The National Corvette Museum in Bowling Green, Kentucky is back and ready for business, with Monday marking its first day of operation in a couple of months, aside from customers picking up their Corvettes, and we're sure that plenty a Chevrolet Corvette fan is again adding it to their list of summer destinations.

But while the museum hasn't been open to the public in a while, members of the staff have managed to keep themselves busy, so that now, the National Corvette Museum is reopening with an impressive, brand new exhibit. Dubbed "The Vision Realized: 60 Years of Mid-Engine Corvette Design," the exhibit documents the Corvette's long, winding road to the C8 generation and its rear-mid-engine layout.

The exhibit "focuses on the key vehicles that built the foundation for the 2020 Corvette Stingray," says Museum Curator Derek E. Moore. It includes display vehicles like the 1986 Corvette Indy - a mid-engine, all-wheel-drive Corvette concept powered by a 2.65-liter Indy V8 - and XP-987 - a Pininfarina-styled mid-engine prototype from the early 70s powered by a two-rotor Wankel engine and based on a VW-Porsche 914, of all things - not the last time a 914 and a Corvette have been mixed.

This summer, those cars will be joined by CERV-1, CERV-II, Astro II, XP-819, and a version of XP-895 with an experimental aluminum body, built by Reynolds Metals - a company best known for their aluminum foil. Corvette history certainly is colorful.

The mid-engine Corvette exhibit also features "original renderings from [the] Museum alongside photographs, artifacts and ephemera from both the GM Design Archive & Special Collections, and GM Heritage Center," Moore says.

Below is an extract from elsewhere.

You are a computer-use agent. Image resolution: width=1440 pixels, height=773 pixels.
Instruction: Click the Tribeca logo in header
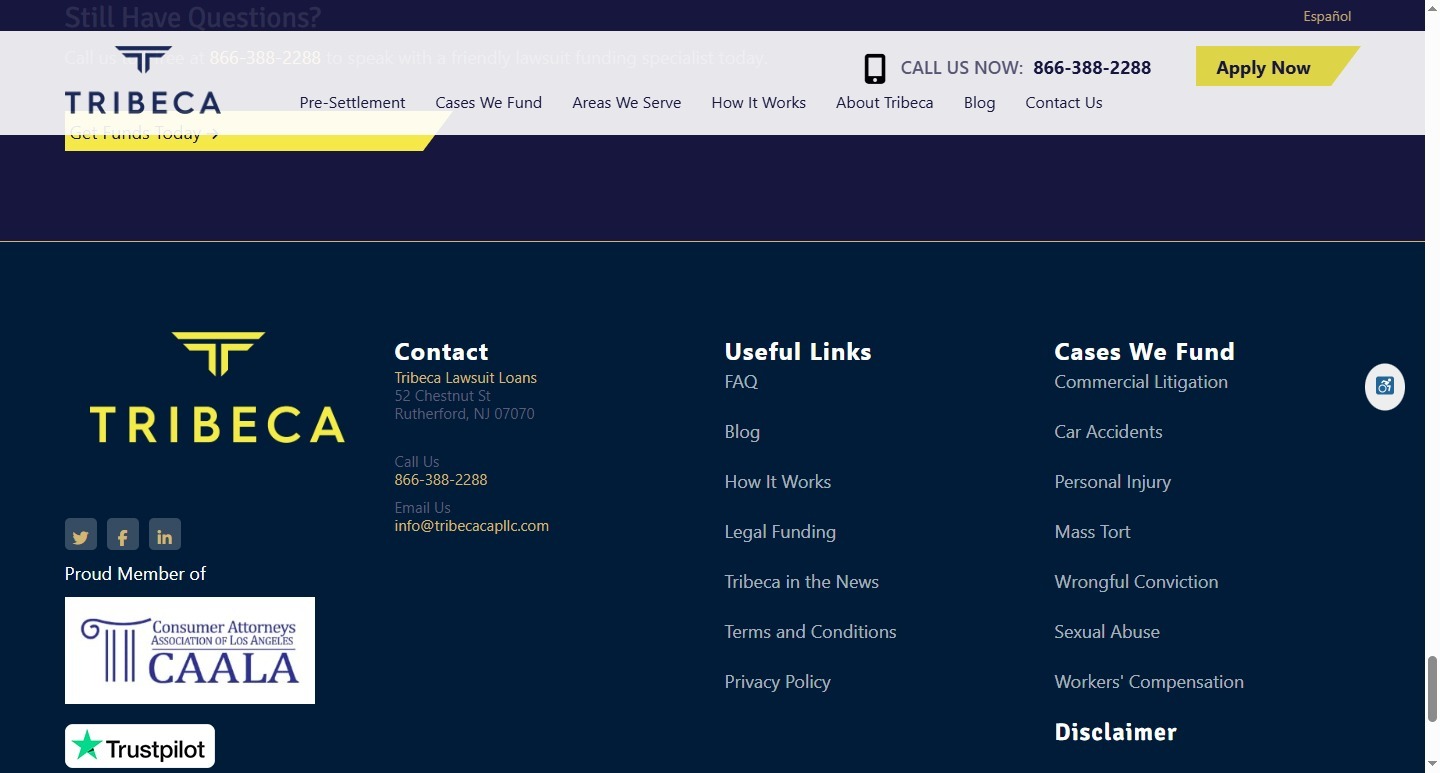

If a bunch of weird, experimental mid-engine Corvette prototypes aren't quite quirky enough for you, the National Corvette Museum has also added an "Entombed Corvette" display, featuring a 1954 Chevrolet Corvette that was entombed in the basement of a grocery story for 27 years. "This particular story is so unique people will really enjoy learning about it," says Moore.

And for those who remember the infamous sinkhole that opened up underneath the National Corvette Museum back in 2014, swallowing eight Corvettes whole, the museum today features an improved simulation of the sinkhole collapse, and all eight cars are on display.